Apr 09, 2020 10:34 UTC
  • F-35 US en Irak: la surprise russe?

La reconfiguration des forces US en Irak, soldée par le départ des GI's de toutes les bases militaires d'importance minime pour deux des plus grosses à savoir Aïn al-Asad et la base d'Erbil se précise :

 Au fait, l’armée américaine, depuis qu'elle a envahi l'Irak, n’a jamais installé de troupes et d’équipements importants sur des bases dont elle vient de se retirer.  K-1, à Kirkouk, ou encore Balad, située dans la province de Salaheddine ont depuis toujours été des "sites" consacrés à la formation du personnel de l'armée de l'air irakienne, une armée de l'air qui rappelons-le, a été avant l'invasion de 2003 l'une des meilleures de la région et qui n'a donc jamais eu vraiment besoin de la formation US.

La reconfiguration des forces américaines étant presque complète, les forces américaines se concentrent donc désormais sur les camps d’al-Taji (dans le nord de Bagdad) et d’Aïn al-Asad (à al-Anbar) mais aussi Harir à Erbil. Et c'est là que le facteur russe entre en jeu. 

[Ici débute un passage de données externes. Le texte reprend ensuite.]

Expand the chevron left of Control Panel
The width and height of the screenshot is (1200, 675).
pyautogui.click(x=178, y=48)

Une récente vidéo diffusée par les réseaux sociaux mettent en scène des images particulièrement intéressantes des concentrations de troupes et d'armement sur la base de Harir. Parallèlement au déploiement d'une batterie de Patriot à Aïn al-Asad, Harir se consolide donc : des hélicoptères de combat et de transport de troupes, une batterie de Patriot, des avions cargo et d'espionnage, largement plus avancés que ceux, déployés à Aïn al-Asad. Suivant les images diffusées, harir abriterait au moins 16 Apache AH64, 3 UH60 Black Hawk, 6 CH47 Chinook, un C-130, 4 avions cargo King Air... Les images les plus inattendues sont celles qui mettent en scène au moins deux emplacements pour les F-35... Contre qui sont déployées autant d'armements? 

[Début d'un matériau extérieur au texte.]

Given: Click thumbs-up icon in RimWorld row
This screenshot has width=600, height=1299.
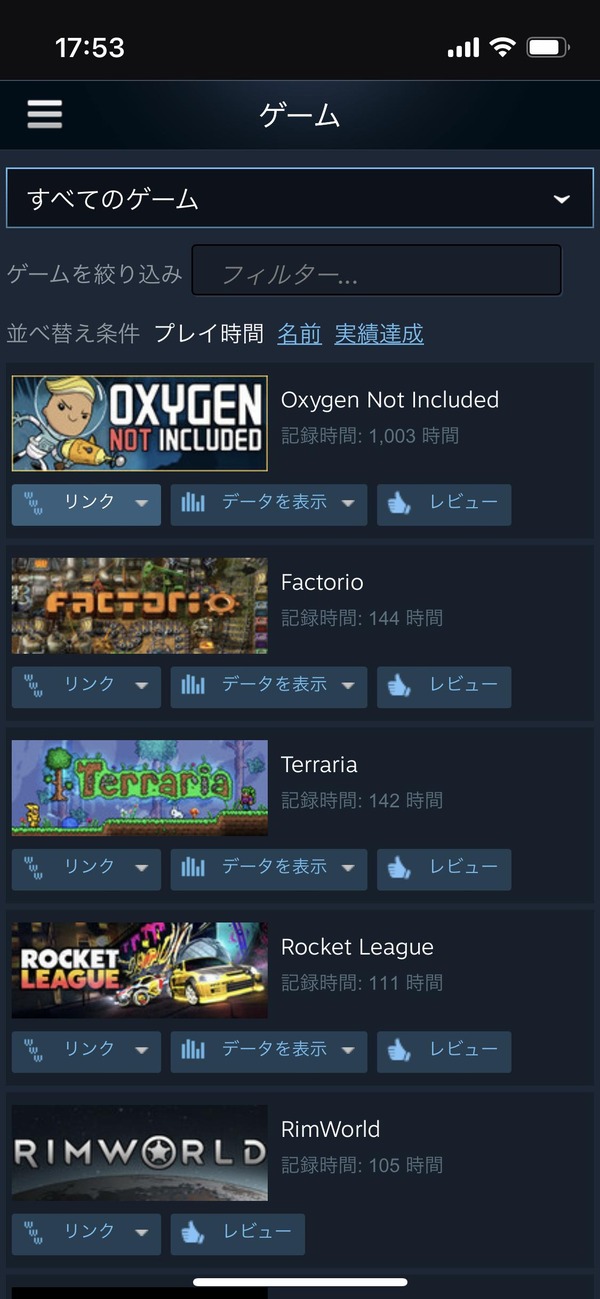Looking at the screenshot, I should point(193,1233).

Certains observateurs n'écartent pas un plan américain visant à contrer la Russie qui depuis fin 2019 possède une base aérienne d'envergure à Qamichli, soit à quelques kilomètres des frontières du Kurdistan irakien. Sur cette base, la Russie a effectivement déployé outre des unités d'hélicoptère, ses batteries de missiles S-400, plaçant ainsi et de facto non seulement le sud de la Turquie mais aussi le nord de l'Irak sur sa surveillance. Pour les analystes qui commentent ces images, les emplacement destinés à accueillir les F-35 en disent long sur les intentions évidemment anti-Résistance mais aussi anti-russe des Etats-Unis en Irak. Après avoir bloqué de facto un accord de la vente des S-400 russes à l'Etat irakien, en implantant sans avoir l'avant de Bagdad ses batteries de Patriot à al-Anbar et à Erbil, la voilà l'Amérique déterminée à contrer la Russie en Syrie via le territoire irakien.

La réaction russe? elle s'esquisse déjà. 

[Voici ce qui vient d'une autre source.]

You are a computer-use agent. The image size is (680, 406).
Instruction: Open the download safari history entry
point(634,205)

L'hebdomadaire russe affirme dans l'un de ses récents numéros : "la Russie a l'intention d'utiliser ses systèmes de défense aérienne et ses radars les plus puissants pour détruire l'avion américain F-35, afin de démontrer son potentiel et sa volonté de répondre à toute menace américaine. Les USA prétendent que le F-35 est capable de vaincre le système de défense aérienne russe, mais jusqu'à présent, aucune preuve n'a été fournie à ce dire. Quant à la supposée furtivité du F-35, les propos notoires du ministre russe des Affaires étrangères, tenus peu après la destruction en pleine ciel de Téhéran, la capitale iranienne d'un Boeing 737 ukrainien sont bien révélateurs. Sergueï Lavrov a littéralement affirmé que les radars The Container russe avaient, au moment de l'incident enregistré le vol d'un groupe de F-35 «dit furtifs» à une distance d'environ mille mille kilomètres - près de la frontière avec l'Iran. Mais ce n'est pas tout. Les déboires des F-35 israéliens dans le ciel syrien ont brisé le mythe de F-35 comme «super-avion»!»

Et le journal de poursuivre : "Les agissements américains dans le nord irakien, tout près de la base aérienne russe à Qamichli n'échappent pas à la Russie. De plus en plus l'Irak semble devenir une partie intégrante du front qui oppose la Russie et ses alliés aux Etats-Unis".